Editorial: ​​​​​Two cities face a taxing dilemma

Published: 1/21/2020 1:53:59 PM

Overrides and property taxes are on the minds of many residents in two of Hampshire County’s largest communities.

In Northampton, voters are about six weeks away from deciding whether to approve a $2.5 million general override — the third request in just over the last decade — to plug a projected budget deficit and funnel money into a special fund used to stabilize the city’s budget over the next few years.

This request from Mayor David Narkewicz and the City Council should not surprise anyone. When residents overwhelmingly approved a similar measure in 2013, the mayor warned that another override would be in the city’s future unless major funding changes occurred at the state level.

The city actually stretched the money from the last override far beyond its original projections, but that money is now gone. So here we are, debating once again whether to say “yes” to another property tax hike above the 2½% set by state law. If the measure passes on March 3, the owner of an average single-family home valued at $335,946 would pay an estimated $225 more in property taxes annually.

Some property owners are against the measure out of principle, arguing that the city should live within its means just as they have to do at home. Others, especially those on fixed incomes, say that the additional tax burden would be a hardship for them.

Property owners in favor of the measure argue the city has done a good job budgeting, but that more money is needed to maintain a great school system and provide other basic services expected of a municipality. They say capping property tax increases at 2.5% creates a revenue problem, as the costs to run a city routinely grow faster than that amount of money generated each year.

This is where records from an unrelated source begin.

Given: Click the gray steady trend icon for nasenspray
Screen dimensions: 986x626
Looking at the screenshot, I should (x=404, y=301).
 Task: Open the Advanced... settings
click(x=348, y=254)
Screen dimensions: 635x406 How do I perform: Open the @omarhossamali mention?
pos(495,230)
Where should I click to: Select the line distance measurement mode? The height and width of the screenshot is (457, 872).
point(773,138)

Then there are the undecided voters who understand both arguments but are on the fence about which way to vote.

Whether one agrees or disagrees with the question, there will be many opportunities over the next month to learn why the city is asking residents to pony up more in property taxes. The mayor will kick off a series of seven town hall forums on Wednesday, where he will likely explain the city’s budget and financial position through the kind of detailed PowerPoint presentation he’s become known for.

Residents should attend these forums to gather information and ask questions. This mayor has done more than most city leaders to provide information about why the city is in this position, so there’s really no excuse for residents not to be informed about what this vote means for the city and for them individually.

The schedule for the forums, all of which run from 7-9 p.m. unless noted, is as follows:

■Jan. 22, Northampton High School, 380 Elm St.

■Jan. 29, Jackson Street Elementary School, 120 Jackson St.

■Feb. 4, Florence Civic Center, 90 Park St.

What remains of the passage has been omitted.